Set problem
Please set out the lines below as a numbered list, beginning at the line that has "Given: Click the VAL column header" and continuing through the last line, with blank lines and pictures omitted.
------
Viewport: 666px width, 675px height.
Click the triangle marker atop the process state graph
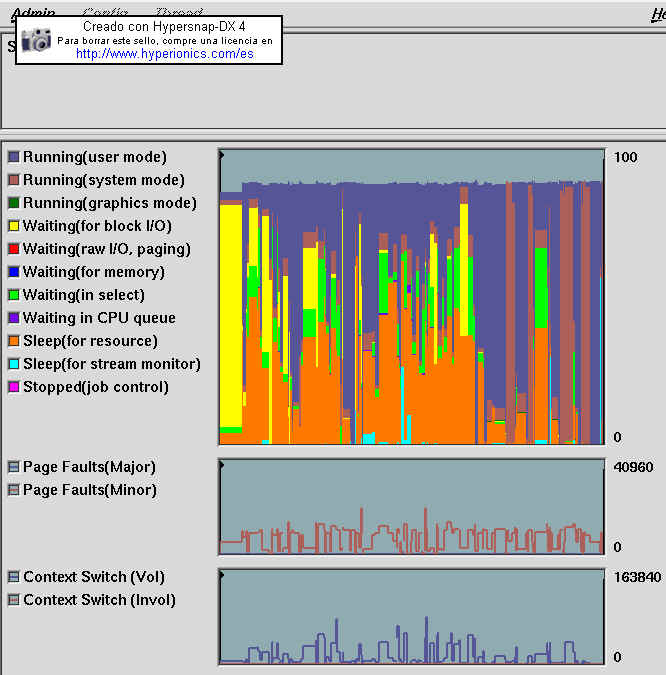[223, 154]
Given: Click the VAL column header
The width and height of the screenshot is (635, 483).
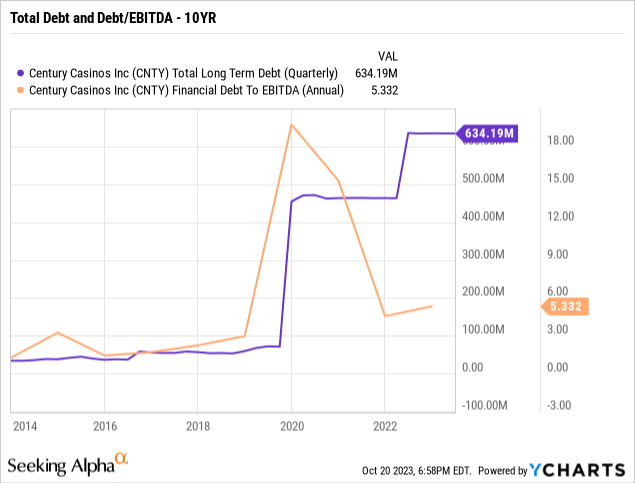Looking at the screenshot, I should pos(388,56).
------
Response for this exercise
1. Given: Click the VAL column header
2. The width and height of the screenshot is (635, 483).
3. Looking at the screenshot, I should pos(388,56).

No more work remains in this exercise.